请问HN:你们如何衡量“人工智能的松散性”?
最近,我的雇主一直在大力推动在工程团队中采用大型语言模型(LLM),期望能够提高生产力。工程团队也随之而动,因此我收到了很多明显是由人工智能生成的拉取请求(PR)。这些请求的差异有时达到100行,而实际上可能只需要10行,遗漏了错误案例,违反了约定。这不仅仅是初级工程师的情况,现在常常也出现在其他高级工程师身上。
在我们的激励结构下,似乎没有好的方法来防止质量的下降。我很难量化“粗糙代码”为什么是坏事,但我的直觉是:
1. 代码库对人类工程师变得难以阅读。
2. 代码库中更多的糟糕示例会为未来的LLM变更创造一个负反馈循环。也许这已经成为新常态,但——
3. 一旦有足够的糟糕代码进入,未来的事件/严重故障(SEVs)将变得越来越难以解决。
(3)似乎是唯一一个对业务有实际影响的原因。即使真的发生了,我也不知道是否能将响应缓慢/收入损失与AI生成的糟糕代码联系起来。
我看到其他帖子对“随意编码”的弊端表示遗憾,但在LLM时代,有没有具体的方法来证明代码质量的重要性?我认为,跟踪一些代码质量指标,比如圈复杂度,可能会有助于观察与回归之间的相关性,但这似乎有些薄弱(而且是事后诸葛)。
查看原文
Recently, my employer has been pushing hard for LLM adoption across eng, with an expectation of increased productivity. Eng has followed suit, and as a result I've been getting a lot more PRs that are clearly AI generated. 100 line diffs that could have been 10, missed error cases, breaking convention. It's not just from junior engineers, but often from other senior engineers now.<p>With our incentive structures, it doesn't seem like there's a great way to prevent this decline in quality.

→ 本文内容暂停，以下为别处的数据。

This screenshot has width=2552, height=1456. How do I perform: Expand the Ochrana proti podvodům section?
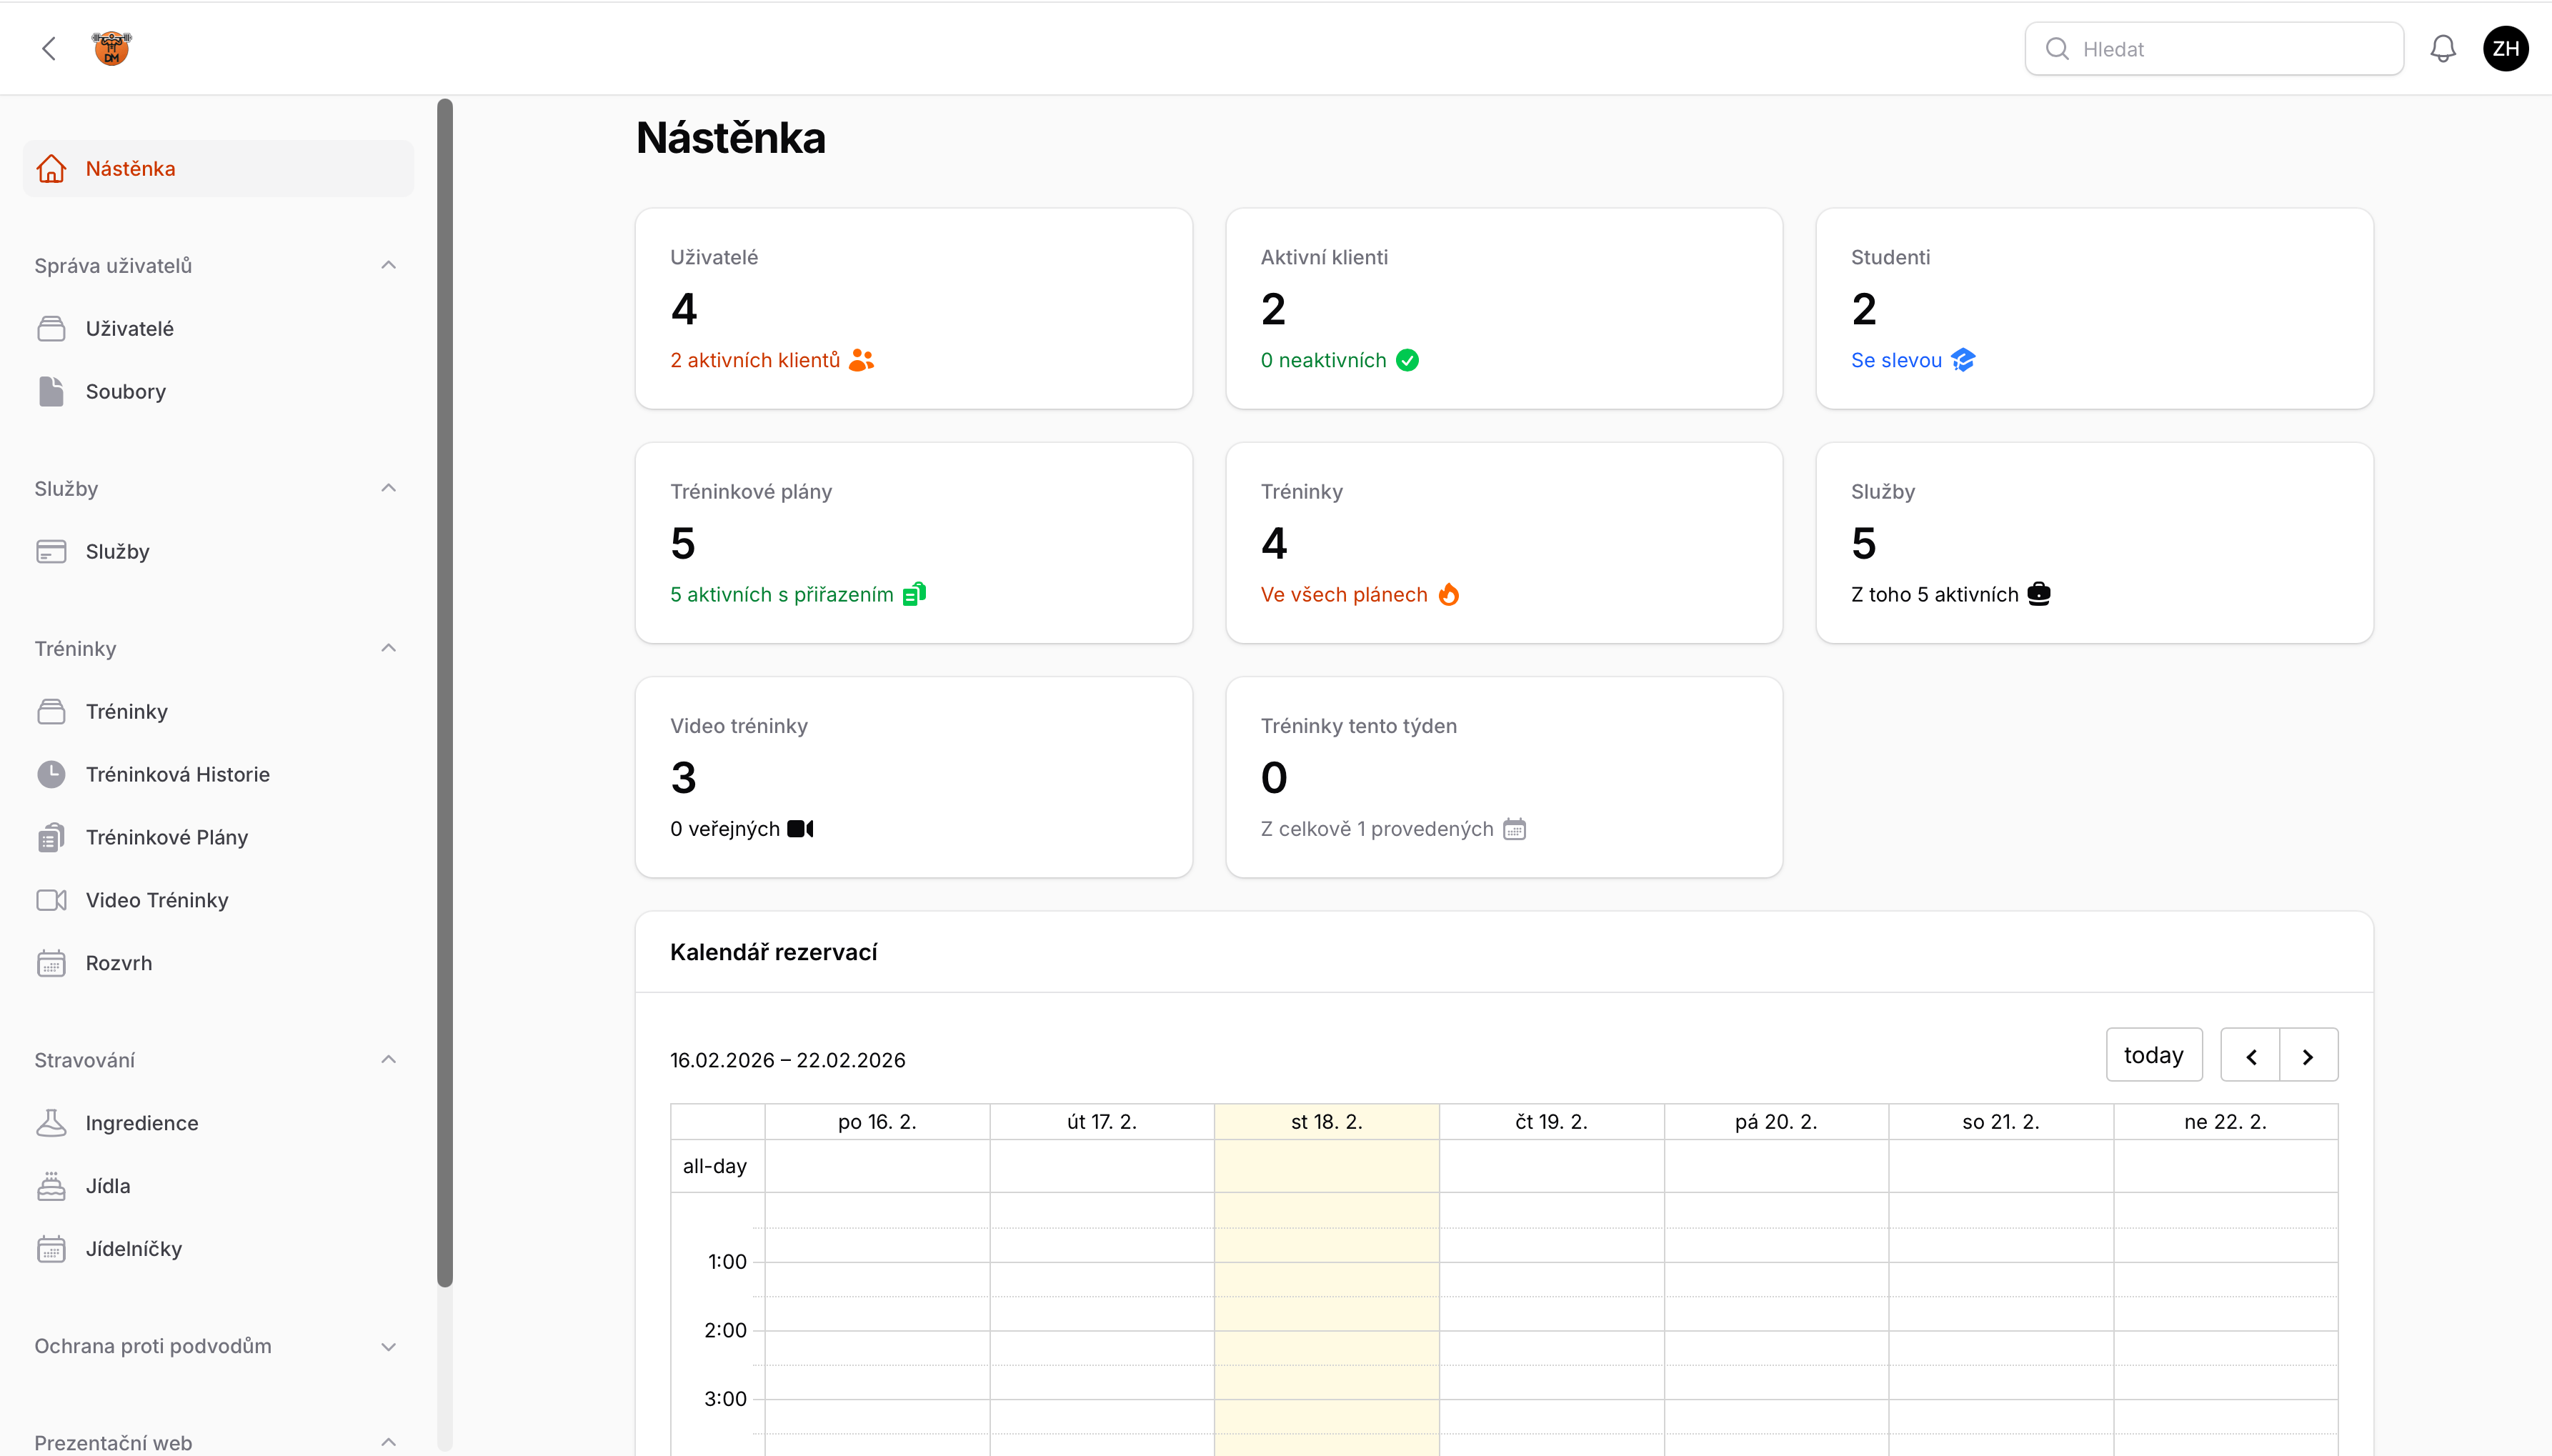[389, 1346]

It's been hard for me to quantify _why_ "slop" is bad, but my gut feelings are that:<p><pre><code> 1. The codebase becomes unreadable to human engineers.

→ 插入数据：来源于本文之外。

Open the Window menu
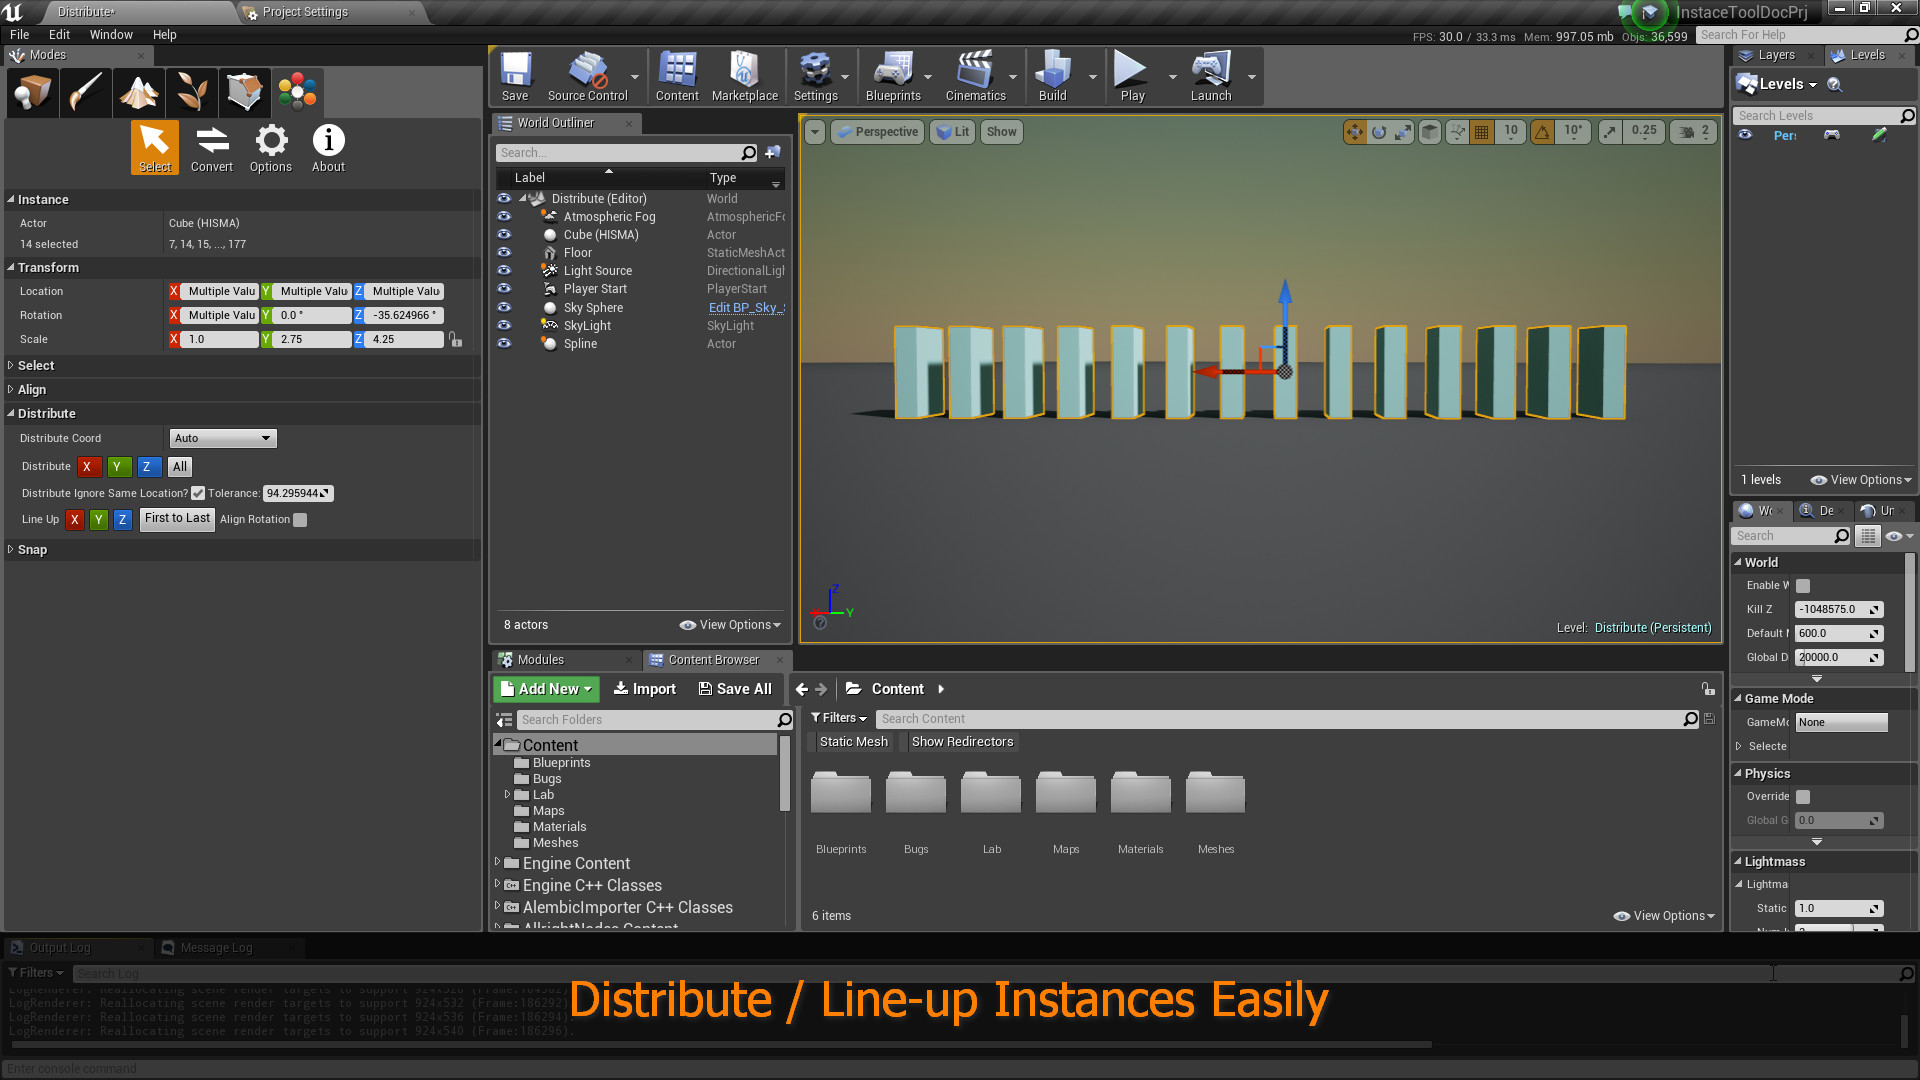The width and height of the screenshot is (1920, 1080). 110,34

2. Having more bad examples in the codebase creates a negative feedback loop for future LLM changes. And maybe this is the new norm, but ->
3. Once enough slop gets in, future incidents/SEVs become increasingly more difficult to resolve.
</code></pre>
(3) feels like the only reason that has tangible business impact. Even if it did occur, I don't know if it would be possible to tie the slow response/loss in revenue to AI slop.<p>I’ve seen other posts lamenting the ills of vibe coding, but is there a concrete way to justify code quality in the era of LLMs? My thoughts are that it might be useful to track some code quality metric like cyclomatic complexity, and see if there’s any correlation with regressions over time, but that feels kind of thin (and retroactive).